Cornelia Nixon’s fourth novel, The Use of Fame, is out in hardcover from Counterpoint Press (2017). She is also the author of Jarrettsville (Counterpoint, 2009), Angels Go Naked (Counterpoint, 2000), Now You See It (Perennial, 1992), and a book of literary criticism. She has won two O. Henry Awards (one of them the First Prize in 1995), two Pushcart Prizes, a Nelson Algren Prize, and the Carl Sandburg Award for Fiction. She lives half the year in Berkeley, California, and half on an island in Puget Sound, Washington.

ABOUT OUR SPECIAL GUEST: R.O. Kwon’s nationally bestselling first novel, The Incendiaries, was published in July 2018 by Riverhead (U.S.). Her writing has appeared in The Guardian, Vice, BuzzFeed, Noon, Playboy, and elsewhere.

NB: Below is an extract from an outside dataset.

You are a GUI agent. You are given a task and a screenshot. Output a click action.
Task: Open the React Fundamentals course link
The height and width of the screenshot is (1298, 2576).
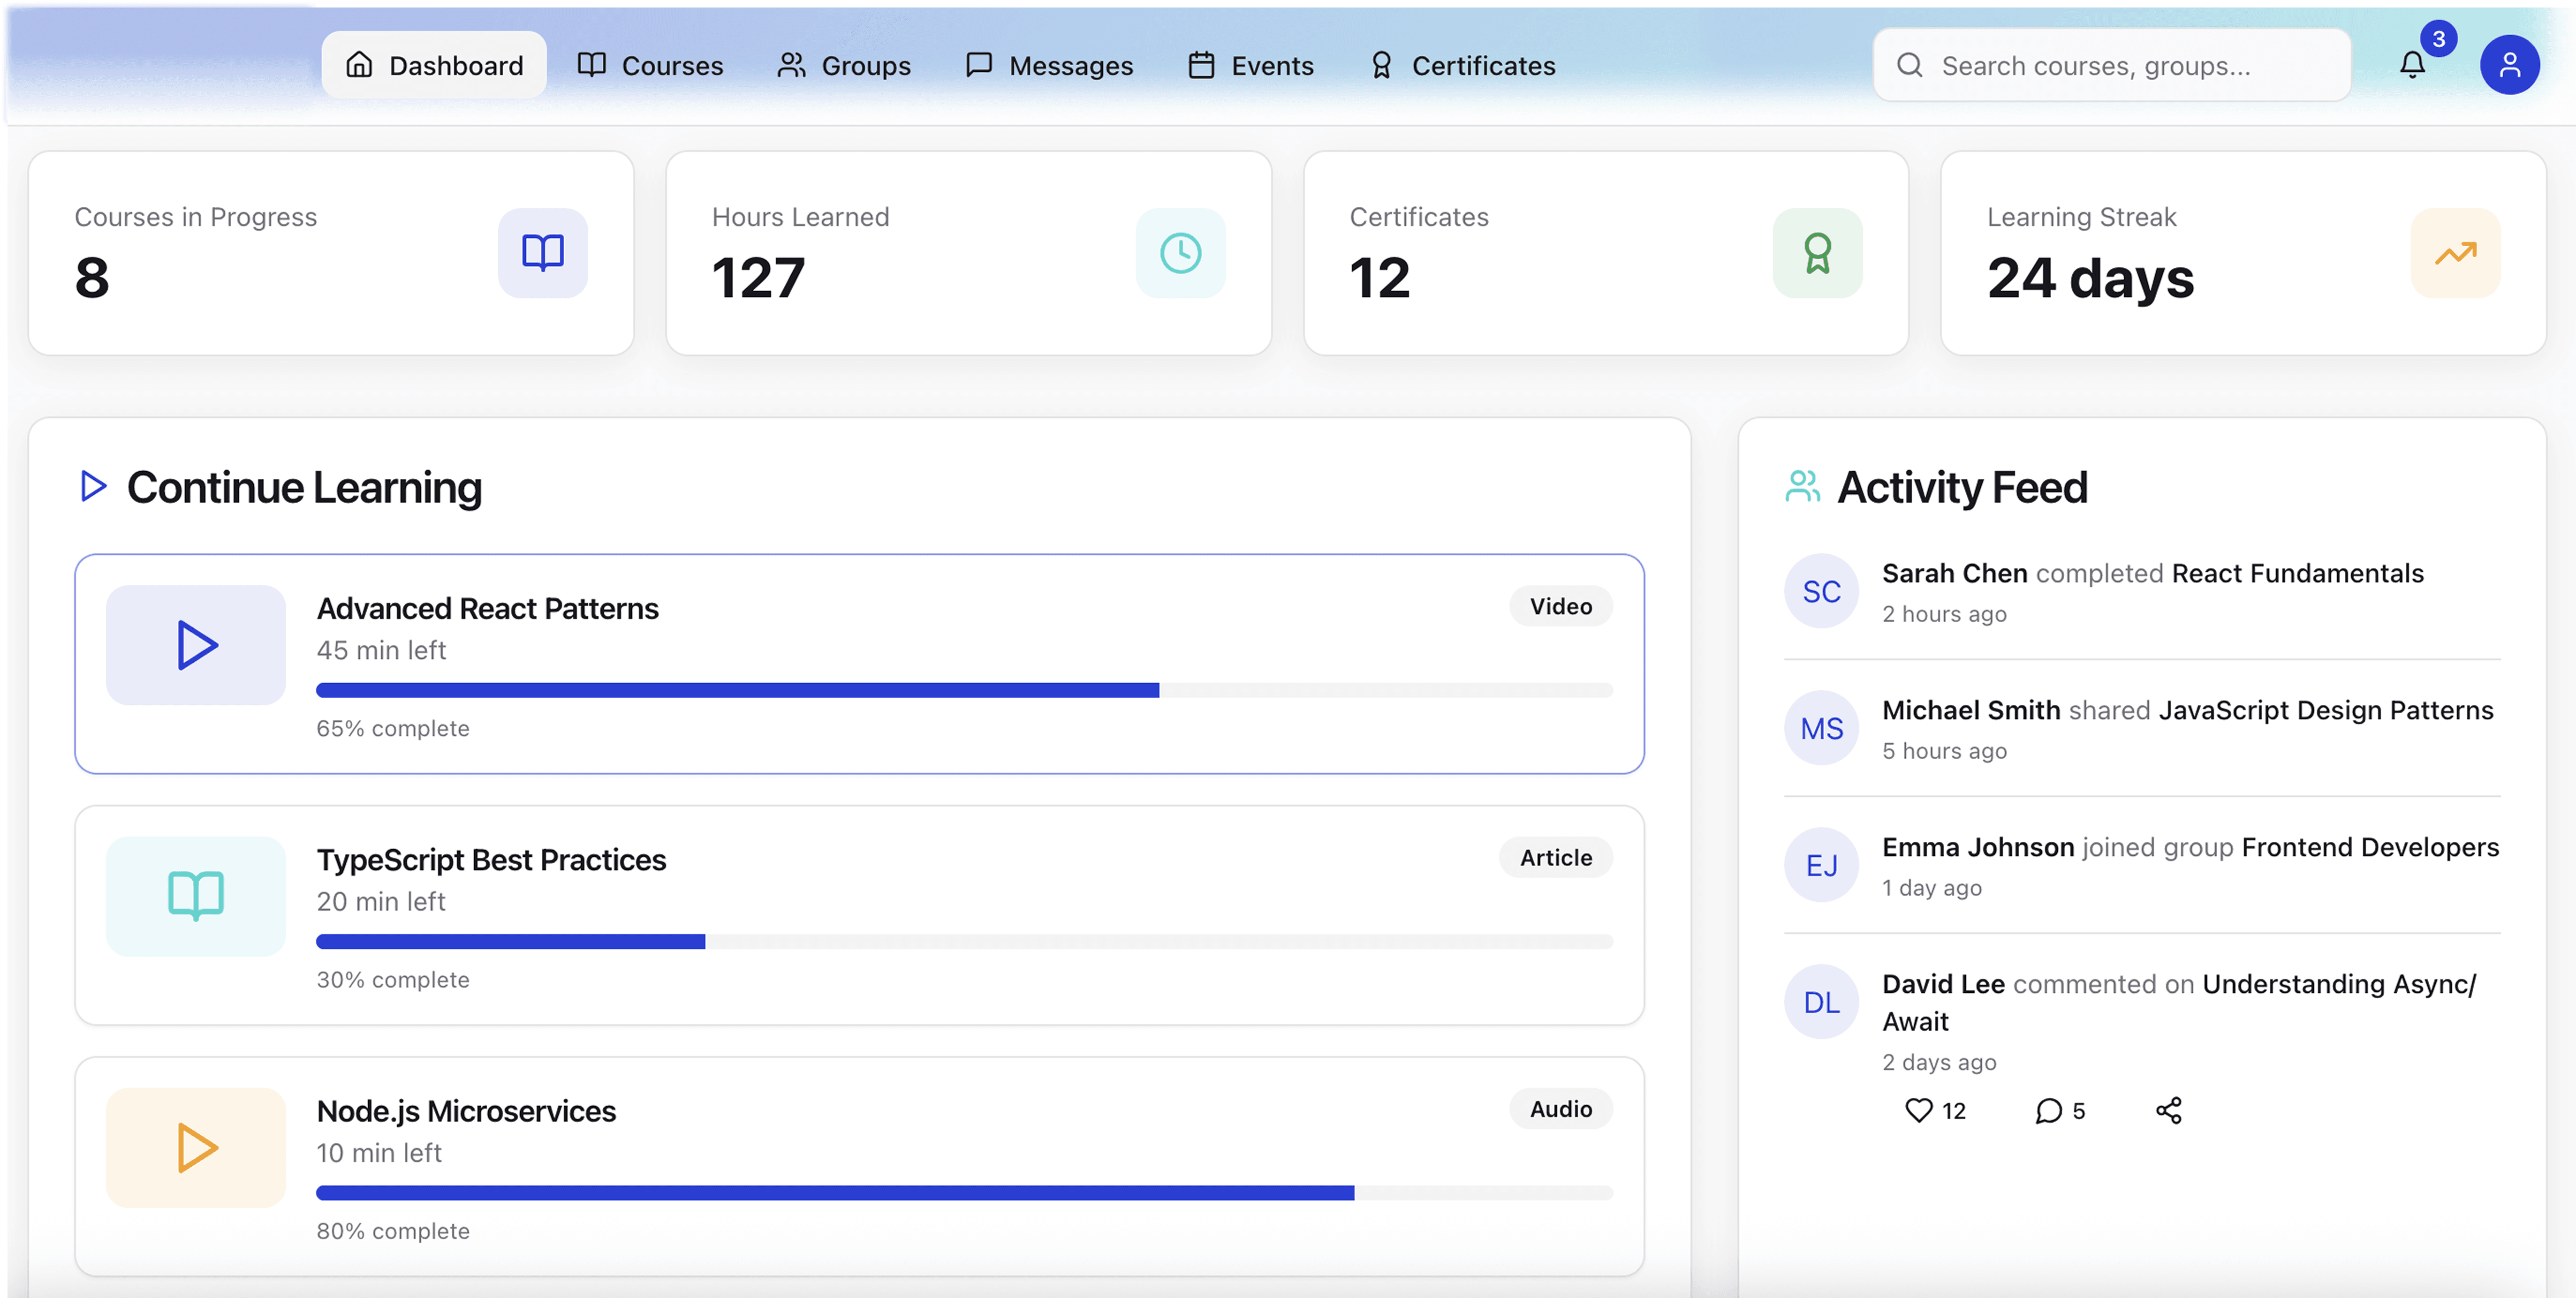[2297, 573]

She has received awards and fellowships from the National Endowment for the Arts, Yaddo, MacDowell, and the Bread Loaf Writers’ Conference.

Why There Are Words (WTAW) is an award-winning national reading series founded in Sausalito in 2010 by Peg Alford Pursell, now expanded to six additional major cities in the U.S., with more planned in the future. The series draws a full house of Bay Area residents every second Thursday to Studio 333, located at 333 Caledonia Street, Sausalito, CA 94965. The series is a program of the 501(c)3 non-profit WTAW Press, publisher of award-winning exceptional literary books.